Dismantling White Supremacy And The 5 Stages of Grief

Photo by Mike Labrum on Unsplash

So, for many white people, the past two years have been sort of a earth-shattering wakeup call regarding the realities of living in the United States and in many other parts of the world.

Many of you found your comfort in believing the fairytale that you were living in a “post racial” world and that, some how, we’d all found a way to get along. You were happy. Many of you even challenged members of marginalized communities when we made any attempts to talk about our lived experiences in a country that used racial ideology to justify the enslavement and the extermination of people for economic gain.
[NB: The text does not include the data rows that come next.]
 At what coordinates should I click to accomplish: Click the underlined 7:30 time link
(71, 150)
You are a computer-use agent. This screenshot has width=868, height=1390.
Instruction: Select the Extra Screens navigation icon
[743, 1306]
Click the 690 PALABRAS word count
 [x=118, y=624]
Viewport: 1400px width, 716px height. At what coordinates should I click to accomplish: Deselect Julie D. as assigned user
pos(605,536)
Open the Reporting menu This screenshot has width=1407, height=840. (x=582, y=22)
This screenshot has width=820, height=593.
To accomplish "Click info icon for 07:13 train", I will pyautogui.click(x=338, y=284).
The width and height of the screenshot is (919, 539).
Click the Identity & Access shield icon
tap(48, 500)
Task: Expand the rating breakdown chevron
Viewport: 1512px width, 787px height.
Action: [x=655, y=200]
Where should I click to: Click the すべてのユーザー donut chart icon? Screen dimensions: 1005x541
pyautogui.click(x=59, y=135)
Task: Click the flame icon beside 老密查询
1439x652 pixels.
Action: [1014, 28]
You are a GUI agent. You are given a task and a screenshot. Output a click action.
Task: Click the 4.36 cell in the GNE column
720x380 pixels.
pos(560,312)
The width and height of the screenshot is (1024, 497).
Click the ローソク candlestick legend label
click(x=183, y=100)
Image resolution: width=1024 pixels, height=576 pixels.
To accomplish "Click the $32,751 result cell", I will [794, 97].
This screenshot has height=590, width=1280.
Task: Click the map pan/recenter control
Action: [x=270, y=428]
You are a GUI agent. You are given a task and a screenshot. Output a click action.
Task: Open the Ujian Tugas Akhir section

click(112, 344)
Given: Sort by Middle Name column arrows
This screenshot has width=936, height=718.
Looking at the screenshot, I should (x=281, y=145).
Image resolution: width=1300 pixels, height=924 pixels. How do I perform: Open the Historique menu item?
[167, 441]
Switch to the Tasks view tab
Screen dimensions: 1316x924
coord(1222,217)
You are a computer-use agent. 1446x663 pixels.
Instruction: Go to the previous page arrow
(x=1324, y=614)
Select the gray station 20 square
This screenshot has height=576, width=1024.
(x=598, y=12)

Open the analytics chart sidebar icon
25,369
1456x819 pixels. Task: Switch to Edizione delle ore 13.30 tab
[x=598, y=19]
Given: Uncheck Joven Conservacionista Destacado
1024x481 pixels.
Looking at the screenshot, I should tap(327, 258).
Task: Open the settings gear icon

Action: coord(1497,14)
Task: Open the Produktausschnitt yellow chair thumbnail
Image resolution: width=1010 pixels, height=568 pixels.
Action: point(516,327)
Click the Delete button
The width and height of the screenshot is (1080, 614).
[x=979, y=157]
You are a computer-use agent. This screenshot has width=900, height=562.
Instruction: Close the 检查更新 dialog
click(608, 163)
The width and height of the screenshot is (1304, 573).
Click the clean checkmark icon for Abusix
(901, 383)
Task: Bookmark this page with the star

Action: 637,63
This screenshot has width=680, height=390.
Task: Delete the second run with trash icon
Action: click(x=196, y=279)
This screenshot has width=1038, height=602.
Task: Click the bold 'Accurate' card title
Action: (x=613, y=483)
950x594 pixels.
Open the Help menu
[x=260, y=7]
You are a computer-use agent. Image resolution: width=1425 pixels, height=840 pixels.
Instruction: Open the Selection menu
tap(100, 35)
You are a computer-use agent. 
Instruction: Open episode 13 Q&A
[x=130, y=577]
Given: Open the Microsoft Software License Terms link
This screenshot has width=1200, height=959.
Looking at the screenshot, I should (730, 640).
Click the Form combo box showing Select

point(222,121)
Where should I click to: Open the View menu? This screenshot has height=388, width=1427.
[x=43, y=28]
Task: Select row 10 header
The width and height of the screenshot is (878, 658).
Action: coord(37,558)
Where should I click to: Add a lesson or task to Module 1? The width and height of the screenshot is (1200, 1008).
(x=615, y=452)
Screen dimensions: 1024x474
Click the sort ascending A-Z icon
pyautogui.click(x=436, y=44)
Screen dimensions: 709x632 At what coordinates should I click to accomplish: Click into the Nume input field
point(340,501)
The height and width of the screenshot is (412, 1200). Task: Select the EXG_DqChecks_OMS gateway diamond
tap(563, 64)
For the few white people who were even aware of the true racial reality that existed and that you worked hard to counter, you thought your work was done. You assumed that everyone was finally on the same page. But that all changed on November 6, 2016 because that was the day that, through the efforts of redrawing district boundaries, voter suppression, and a history of racists policies, WHITE PEOPLE elected a person for president who embodies everything about the white supremacist’s nature of this country.

So here we are again.

It is November 6, 2018, a full two years later and some of you, and your lives are falling apart. You are now not only aware of racism’s hold on your lives and your history but also, you are grappling with the fact that you just may not be as “great” and “talented” as you’ve been taught that you are. For the first time, for most, you are questioning everything you have been told about yourself and the “others” around you.

You’ve lost friends you cared about. There are members of your family who you no longer speak to. There are jokes, stories, and conversations being told in your places of work that you no longer laugh at or participate in. Some of you on this day, can admit that you have lost your TRUE NORTH and you are in a lot of pain.

What you are feeling is only a portion of the pain, agony, terror, and oppression that millions of members of marginalized communities experience every day of our lives. The stress of the internal, ongoing monologue that plays, like a loop, in our minds when we enter spaces or have experiences that require us to evaluate our safety and well-being. Checking our TONE, body language, and even our physical proximity to whiteness in order to gauge who we have to be, what we need to say, and how we need to say it in order to maintain the maximum comfort for you.

Oh, by the way…IT IS FUCKING EXHAUSTING!

Photo by Anthony Cantin on Unsplash

We get it. We understand what you’re going through. We see it in your faces. We hear it in your voices. We read it in your tweets. But we also see that the biggest difference between your pain and ours is that whiteness is not resilient. You are stuck in your loops of disbelief or anger and that’s all you talk about. You go on and on about how shitty things are. How sorry you are for the behavior of other white people. You moan, you whine, and of course you cry…there are a lot of tears.

BUT THAT IS ALL. YOU DO NOT TAKE MEANINGFUL ACTION.

So on this day. A day that so many, on both sides, are hoping will be the defining moment regarding the essential nature and character of the United States, I thought it would be the perfect time to help anti-racist white people process and get out of their feelings and join the rest of us in creating an identity for the United States that it was not designed to have.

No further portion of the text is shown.